Desde esta perspectiva, son los saberes y los discursos los que fundamentalmente permiten crear, afianzar y sostener las relaciones de poder. Partiendo de esta visión, podemos esbozar una nueva definición de género, recordando al mismo tiempo el cuestionamiento que presentamos anteriormente del etnocentrismo de nuestra visión occidental contemporánea del “sexo” como una realidad universal. A pesar de que nos parezca “auto-evidente” la idea de que siempre han existido sólo dos sexos, esta misma idea es un producto de nuestra cultura, como lo es la idea de que el sexo es “natural”. Sabemos que en el mundo físico se presentan tantas excepciones al supuesto “binarismo” sexual, que más bien debemos pensar en el sexo como una gradación y no como una disyuntiva entre dos unidades discretas.

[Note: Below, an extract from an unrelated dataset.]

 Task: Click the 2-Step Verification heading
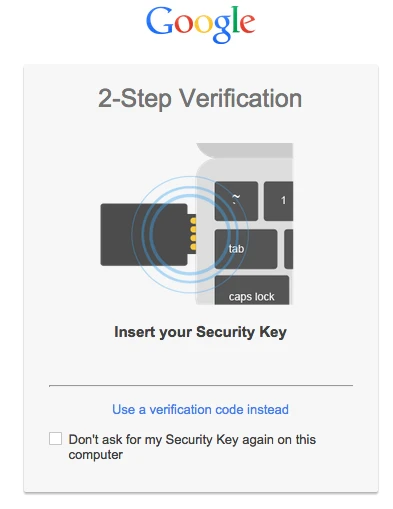click(200, 99)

Por otra parte, en algunas culturas este hecho está reconocido y aceptado, de modo que no se designan y reconocen solamente dos sexos sino tres, cuatro o más. Como lo afirma Judith Butler:
No debe concebirse el género como la mera inscripción cultural de significado sobre un sexo pre-establecido . . .; el género debe también designar el mismo aparato de producción por medio del cual se establecen los sexos. Como resultado, el género no es a la cultura como el sexo es a la naturaleza ... el género es el medio discursivo/cultural por medio del cual se produce una “naturaleza sexuada” o un “sexo natural”, y se establece esta naturaleza y este sexo como “prediscursivos”, o previos a la cultura, como una superficie políticamente neutra sobre la cual actúa la cultura 23
Género, entonces, es el sistema de saberes, discursos, prácticas sociales y relaciones de poder que les da contenido específico al cuerpo sexuado, a la sexualidad y a las diferencias físicas, socioeconómicas, culturales y políticas entre los sexos en una época y en un contexto determinados. Vemos así que toda la constelación de elementos que hoy se llaman “sexualidad”, desde las diferencias anatómicas entre hombres y mujeres, hasta sus relaciones afectivas, pasando por su orientación sexual, estarían en parte contenidos en la categoría de género.

Evidentemente, los cuerpos existen en el mundo físico, y las llamadas “ciencias naturales” tiene mucho que decirnos sobre sus características biológicas. Sin embargo, las ciencias no están exentas de la influencia de las concepciones ideológicas de la cultura. En otras palabras, todo lo sexual sería un producto de la interacción entre la realidad genético-biológica y los discursos y prácticas culturales.